Chicken emergency resolved. As the hard rains of the El Nino came in, the chicken cage became unbearable. It was originally built for security, but this made it almost impossible to clean. So for about a week, I threw myself into building an actual mobile cage -- a bit too heavy to be an actual chicken tractor -- to get them out of the filthy, muddy, ammonia-reeking trap their home had become. Red, the hen as tall half-way up my thigh, and the boss chicken, was yelling for help.

Yesterday I ignored the lashing rain, each hammer-blow splashing water as though it were coming down in a puddle, and slammed through the project until the cage was at least sturdy and completely enclosed. The neighbor was so upset at seeing me soaking wet in the rain she brought me a nice red rain jacket. I tried to tell her I had spent much of my childhood in the cold rain. My father was injured and in pain much of my early life, and mom just threw us out in the rain to fend for ourselves. We didn't know we were abandoned; we had woods and beach and fields to play with, ponies and peacocks, seagulls and wandering hounds. But we did spend most of our time soaking wet, sometimes just stringing our tennis shoes (we got one pair a year) around our necks on our shoelaces and running barefoot.
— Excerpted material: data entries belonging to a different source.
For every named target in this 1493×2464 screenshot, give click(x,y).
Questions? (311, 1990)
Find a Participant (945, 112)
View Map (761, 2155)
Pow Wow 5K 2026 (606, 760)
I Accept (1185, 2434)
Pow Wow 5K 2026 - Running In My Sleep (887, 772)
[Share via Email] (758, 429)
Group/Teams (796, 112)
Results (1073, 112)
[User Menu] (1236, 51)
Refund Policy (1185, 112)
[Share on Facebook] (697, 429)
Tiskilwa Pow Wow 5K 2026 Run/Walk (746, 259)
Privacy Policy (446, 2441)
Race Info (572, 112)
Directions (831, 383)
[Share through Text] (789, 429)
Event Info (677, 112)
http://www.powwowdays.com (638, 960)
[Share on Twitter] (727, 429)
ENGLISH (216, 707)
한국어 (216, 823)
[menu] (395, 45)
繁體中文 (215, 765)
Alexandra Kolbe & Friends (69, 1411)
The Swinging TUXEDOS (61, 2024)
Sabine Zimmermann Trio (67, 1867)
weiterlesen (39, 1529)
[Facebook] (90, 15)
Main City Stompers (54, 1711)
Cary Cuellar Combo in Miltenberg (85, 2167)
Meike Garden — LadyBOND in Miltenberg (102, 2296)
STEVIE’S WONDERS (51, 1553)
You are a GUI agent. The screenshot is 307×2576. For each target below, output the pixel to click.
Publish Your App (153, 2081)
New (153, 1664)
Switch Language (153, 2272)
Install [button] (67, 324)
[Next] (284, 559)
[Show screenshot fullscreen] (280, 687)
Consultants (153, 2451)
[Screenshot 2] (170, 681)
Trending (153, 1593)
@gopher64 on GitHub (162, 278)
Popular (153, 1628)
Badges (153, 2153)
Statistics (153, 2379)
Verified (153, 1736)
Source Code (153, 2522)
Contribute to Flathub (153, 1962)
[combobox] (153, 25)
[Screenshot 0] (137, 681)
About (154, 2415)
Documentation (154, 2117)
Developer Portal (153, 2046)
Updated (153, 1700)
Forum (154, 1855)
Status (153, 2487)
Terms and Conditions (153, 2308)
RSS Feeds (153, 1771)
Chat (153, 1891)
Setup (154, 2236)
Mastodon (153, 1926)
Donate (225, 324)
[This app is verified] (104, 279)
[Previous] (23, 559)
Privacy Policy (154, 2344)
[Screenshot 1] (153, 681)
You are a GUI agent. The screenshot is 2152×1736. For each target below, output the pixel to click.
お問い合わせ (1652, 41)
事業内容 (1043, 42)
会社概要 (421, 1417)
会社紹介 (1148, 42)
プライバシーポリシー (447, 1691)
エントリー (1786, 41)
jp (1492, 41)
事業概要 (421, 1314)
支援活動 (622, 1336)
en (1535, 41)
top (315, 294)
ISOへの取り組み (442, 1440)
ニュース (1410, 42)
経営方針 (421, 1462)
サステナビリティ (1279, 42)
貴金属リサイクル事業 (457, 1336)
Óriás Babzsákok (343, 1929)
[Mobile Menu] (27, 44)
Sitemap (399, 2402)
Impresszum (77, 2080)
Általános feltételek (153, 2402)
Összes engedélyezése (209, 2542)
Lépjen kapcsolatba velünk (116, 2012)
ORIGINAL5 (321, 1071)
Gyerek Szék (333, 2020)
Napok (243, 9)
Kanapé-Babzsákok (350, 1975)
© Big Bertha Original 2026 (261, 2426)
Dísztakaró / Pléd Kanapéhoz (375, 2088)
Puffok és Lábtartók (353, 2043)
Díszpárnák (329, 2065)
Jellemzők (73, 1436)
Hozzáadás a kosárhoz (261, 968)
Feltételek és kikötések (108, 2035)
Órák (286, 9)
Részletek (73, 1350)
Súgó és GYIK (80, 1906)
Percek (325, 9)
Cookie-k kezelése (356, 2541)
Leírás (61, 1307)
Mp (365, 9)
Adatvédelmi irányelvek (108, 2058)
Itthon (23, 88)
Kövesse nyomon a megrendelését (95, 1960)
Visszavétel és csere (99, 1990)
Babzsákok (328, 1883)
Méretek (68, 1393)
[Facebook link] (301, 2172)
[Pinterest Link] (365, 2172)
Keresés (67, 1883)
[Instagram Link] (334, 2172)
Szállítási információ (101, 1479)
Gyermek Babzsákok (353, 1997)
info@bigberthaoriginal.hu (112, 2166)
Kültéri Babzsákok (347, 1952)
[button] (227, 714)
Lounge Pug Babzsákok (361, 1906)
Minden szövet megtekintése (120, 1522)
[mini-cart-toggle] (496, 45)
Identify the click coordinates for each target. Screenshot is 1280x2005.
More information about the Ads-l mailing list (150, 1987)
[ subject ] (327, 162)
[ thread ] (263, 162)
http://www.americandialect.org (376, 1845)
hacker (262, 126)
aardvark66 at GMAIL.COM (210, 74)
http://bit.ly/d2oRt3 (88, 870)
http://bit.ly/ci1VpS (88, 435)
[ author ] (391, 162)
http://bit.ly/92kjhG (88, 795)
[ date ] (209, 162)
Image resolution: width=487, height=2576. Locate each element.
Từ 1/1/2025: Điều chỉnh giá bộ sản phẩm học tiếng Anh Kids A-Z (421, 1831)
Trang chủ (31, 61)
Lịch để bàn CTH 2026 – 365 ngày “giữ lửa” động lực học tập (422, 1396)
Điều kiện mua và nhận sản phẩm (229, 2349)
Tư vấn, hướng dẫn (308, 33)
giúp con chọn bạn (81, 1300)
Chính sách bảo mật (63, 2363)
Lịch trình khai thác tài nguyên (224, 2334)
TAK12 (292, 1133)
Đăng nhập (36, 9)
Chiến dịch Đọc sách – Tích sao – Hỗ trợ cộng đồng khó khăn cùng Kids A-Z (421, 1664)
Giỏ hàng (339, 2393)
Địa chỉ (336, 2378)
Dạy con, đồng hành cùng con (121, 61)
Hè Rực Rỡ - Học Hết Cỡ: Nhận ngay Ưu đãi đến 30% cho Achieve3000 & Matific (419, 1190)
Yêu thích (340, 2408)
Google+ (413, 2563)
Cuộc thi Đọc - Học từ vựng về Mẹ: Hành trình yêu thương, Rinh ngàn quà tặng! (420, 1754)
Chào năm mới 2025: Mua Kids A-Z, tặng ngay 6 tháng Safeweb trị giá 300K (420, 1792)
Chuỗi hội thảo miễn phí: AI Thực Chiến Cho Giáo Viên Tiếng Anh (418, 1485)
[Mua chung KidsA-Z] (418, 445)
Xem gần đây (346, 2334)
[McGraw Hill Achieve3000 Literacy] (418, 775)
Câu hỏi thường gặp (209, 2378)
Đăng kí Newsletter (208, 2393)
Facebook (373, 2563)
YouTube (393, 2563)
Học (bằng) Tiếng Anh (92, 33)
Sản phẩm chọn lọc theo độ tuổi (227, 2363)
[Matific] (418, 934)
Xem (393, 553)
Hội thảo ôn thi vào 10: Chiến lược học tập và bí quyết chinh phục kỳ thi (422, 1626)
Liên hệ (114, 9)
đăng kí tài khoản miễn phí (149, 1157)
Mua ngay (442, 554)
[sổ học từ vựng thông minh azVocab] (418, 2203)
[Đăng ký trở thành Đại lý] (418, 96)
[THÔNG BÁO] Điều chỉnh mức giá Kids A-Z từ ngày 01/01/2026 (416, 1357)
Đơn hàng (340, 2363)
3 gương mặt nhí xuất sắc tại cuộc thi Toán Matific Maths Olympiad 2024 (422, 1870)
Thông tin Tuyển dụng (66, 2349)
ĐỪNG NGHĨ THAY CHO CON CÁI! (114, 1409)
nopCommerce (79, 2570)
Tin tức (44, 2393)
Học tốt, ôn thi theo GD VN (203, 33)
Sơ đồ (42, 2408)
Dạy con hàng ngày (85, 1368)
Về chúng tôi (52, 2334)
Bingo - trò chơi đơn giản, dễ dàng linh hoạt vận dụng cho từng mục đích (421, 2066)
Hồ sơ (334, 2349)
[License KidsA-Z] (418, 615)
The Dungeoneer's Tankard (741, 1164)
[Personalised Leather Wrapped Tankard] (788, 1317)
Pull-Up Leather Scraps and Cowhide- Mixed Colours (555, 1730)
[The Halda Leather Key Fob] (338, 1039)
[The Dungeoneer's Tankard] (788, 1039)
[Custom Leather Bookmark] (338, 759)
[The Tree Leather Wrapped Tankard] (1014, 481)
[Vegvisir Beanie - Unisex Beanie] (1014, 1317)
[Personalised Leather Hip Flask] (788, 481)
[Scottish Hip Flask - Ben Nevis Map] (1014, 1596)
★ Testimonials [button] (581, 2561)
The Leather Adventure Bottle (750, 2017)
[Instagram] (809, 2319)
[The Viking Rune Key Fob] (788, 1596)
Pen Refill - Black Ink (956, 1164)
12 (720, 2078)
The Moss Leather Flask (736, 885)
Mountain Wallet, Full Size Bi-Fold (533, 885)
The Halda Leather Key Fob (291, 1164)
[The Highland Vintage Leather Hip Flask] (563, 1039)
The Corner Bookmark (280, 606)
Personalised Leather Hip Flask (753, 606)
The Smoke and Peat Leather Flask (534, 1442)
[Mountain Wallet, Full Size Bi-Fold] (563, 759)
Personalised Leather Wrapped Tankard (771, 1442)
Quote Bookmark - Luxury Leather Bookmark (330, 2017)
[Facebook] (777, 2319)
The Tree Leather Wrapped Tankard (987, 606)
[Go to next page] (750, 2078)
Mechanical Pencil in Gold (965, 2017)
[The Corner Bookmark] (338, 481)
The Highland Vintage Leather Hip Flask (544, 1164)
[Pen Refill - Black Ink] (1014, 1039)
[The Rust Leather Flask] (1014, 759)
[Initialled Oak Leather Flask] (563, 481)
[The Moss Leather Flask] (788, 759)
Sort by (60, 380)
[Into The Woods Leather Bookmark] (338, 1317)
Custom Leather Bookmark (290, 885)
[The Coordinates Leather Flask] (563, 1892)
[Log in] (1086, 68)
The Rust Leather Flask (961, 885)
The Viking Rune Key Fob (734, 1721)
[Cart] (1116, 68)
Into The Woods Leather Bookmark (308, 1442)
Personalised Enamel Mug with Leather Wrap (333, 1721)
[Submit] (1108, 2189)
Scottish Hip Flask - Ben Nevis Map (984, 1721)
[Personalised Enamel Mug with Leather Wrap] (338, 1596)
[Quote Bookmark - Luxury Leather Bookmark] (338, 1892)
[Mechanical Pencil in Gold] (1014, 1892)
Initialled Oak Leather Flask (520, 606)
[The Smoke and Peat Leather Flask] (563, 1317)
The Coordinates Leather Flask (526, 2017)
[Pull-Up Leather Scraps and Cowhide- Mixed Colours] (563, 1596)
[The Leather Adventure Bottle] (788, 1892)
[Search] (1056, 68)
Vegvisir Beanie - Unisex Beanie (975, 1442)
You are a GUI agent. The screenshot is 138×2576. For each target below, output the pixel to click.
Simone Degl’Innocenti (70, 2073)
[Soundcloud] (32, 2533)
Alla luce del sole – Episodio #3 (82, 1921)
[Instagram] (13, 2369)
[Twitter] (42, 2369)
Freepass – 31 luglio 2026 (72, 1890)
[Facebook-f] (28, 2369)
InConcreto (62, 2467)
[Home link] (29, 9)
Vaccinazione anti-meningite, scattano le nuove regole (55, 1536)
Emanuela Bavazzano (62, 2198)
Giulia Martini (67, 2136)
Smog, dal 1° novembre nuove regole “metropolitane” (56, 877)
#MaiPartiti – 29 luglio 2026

But, back to the present. I ran in the house and changed my sloppy sweatshirt so I wouldn't get the nice red jacket wet on the inside and dashed back outside before I warmed up; it's running in and out of heat and cold that makes a weatherproof person sick. By the time I got the cage finished, it was the hen's bedtime, and no time to move them. Red did lay her first egg, however. A PINK one. White's are yellowish, Black's are light green. Easter eggs!

This morning Dan helped me move the hens. Red was squawling to us to come rescue them, and came to my hands to be handed out of the hutch. While Dan ran with her to the new cage, Black came in to be caught, too. My God, is that a fat hen! She's rather gorgeous -- in the sun, shimmering black/green with black edges on each feather. White was an idiot -- white chickens usually are -- and had to be cornered and caught in the muck.

The moment they were all together in their new hutch and cage, they happily started scratching the grass. This is growing over a concrete-tile path that is nearly covered over. Let THEM clean the damn' weeds off the path. Then we'll roll the cage to the next patch on the path and sow the edges with white Dutch clover. Ha! They can replace the nasty thin grass with nice rich clover while they're at it -- and they lay just enough eggs for us to have scrambled eggs twice a week.